# L2 inner product means

• Dec 10th 2010, 02:22 AM
dervast
L2 inner product means
Hello everyone,
I would be grateful if you can help me understand what is the physical meaning of the inner product of two functions (L2-inner product)

I would like to thank you in advance for your help

Regards

Alex
• Dec 10th 2010, 02:46 AM
Ackbeet
Well, in quantum mechanics, it's used to compute the expectations of observables. Let's say you have a Hermitian operator $\displaystyle \hat{A}$ corresponding to some observable. You have already solved the Schroedinger equation for $\displaystyle \psi.$ What do you do? You form the $\displaystyle L^{2}$ inner product

$\displaystyle \langle\psi|\hat{A}\psi\rangle.$

This gives you the expected value from measuring the observable $\displaystyle \hat{A}.$
• Dec 10th 2010, 04:04 AM
CaptainBlack
Quote:

Originally Posted by dervast
Hello everyone,
I would be grateful if you can help me understand what is the physical meaning of the inner product of two functions (L2-inner product)

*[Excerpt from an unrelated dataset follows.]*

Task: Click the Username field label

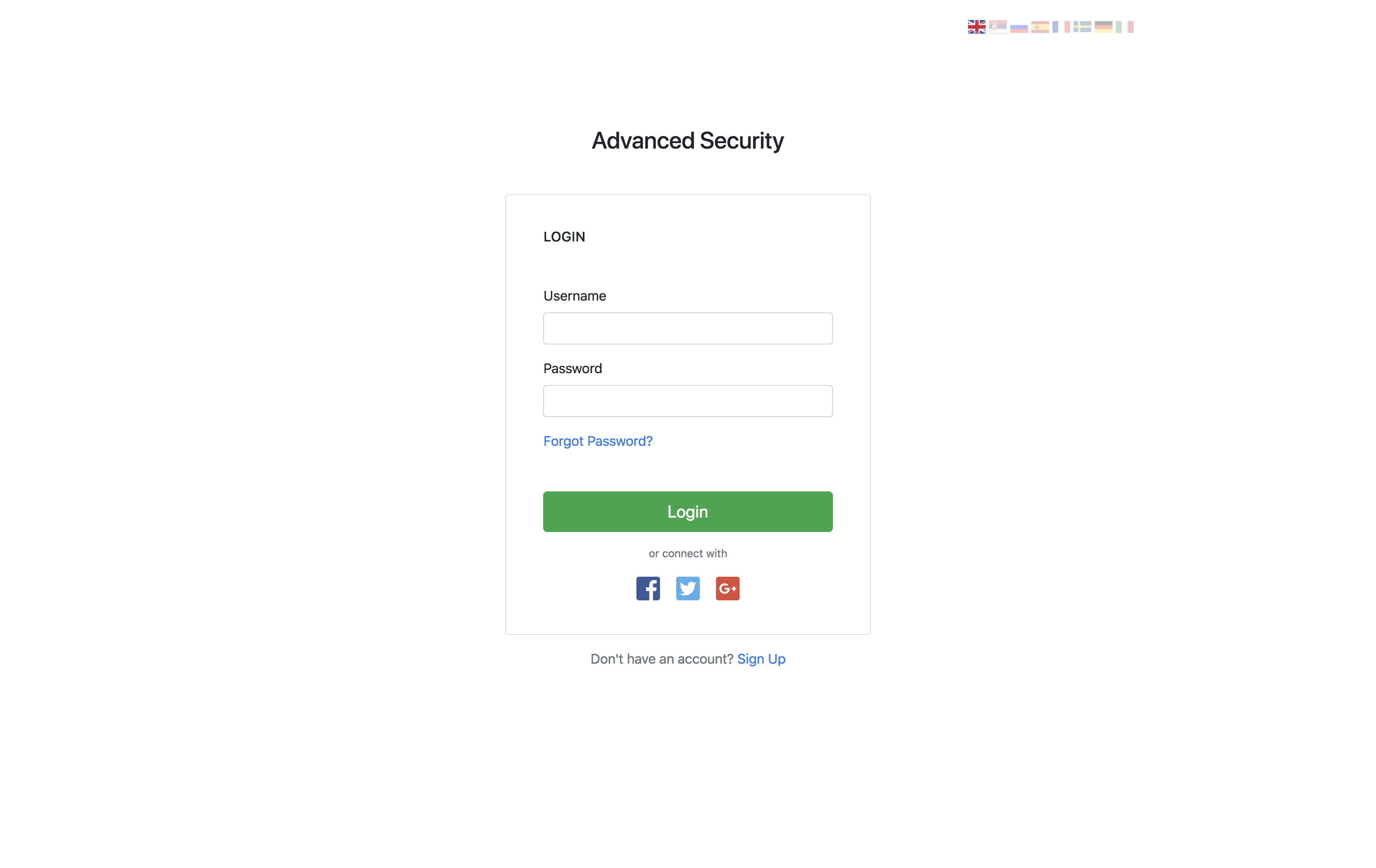Action: (x=574, y=296)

I would like to thank you in advance for your help

Regards

Alex

It's meaning is analogous to a (or the usual) inner product on a finite dimensional vector space.

Alternatively it is the un-normalized cross correlation of the two functions.

(function spaces are not physical so strictly speaking no physical meanings)
• Dec 16th 2010, 04:39 AM
dervast
I would like to thank you all for your contribution . I ll post back again if needed.
Regards
Alex
• Dec 16th 2010, 04:43 AM
Ackbeet
You're certainly welcome for my contribution.
• Jan 17th 2011, 04:35 AM
dervast
Dear all,
I would like also to check if I understood this correctly:
1. So If I got it right the inner product gives u a good feeling of what you expect (or what might be the result/outcome of a system that you study).
2. When I have the inner product of a function space the outcome is another function which
shows what to expect as outcome (regarding the specific domain range).

Do you agree?
Best Regards Alex
• Jan 17th 2011, 04:40 AM
Ackbeet
1. In the particular context of quantum mechanics, the inner product gives you expectation values, or the most probable value for measuring any particular observable. In other contexts, the interpretation of the inner product is different. For example, in normal 3D space, the inner product is the dot product (at least, it is in its most common definition), and is something of a measure of how much two vectors are pointed in the same direction.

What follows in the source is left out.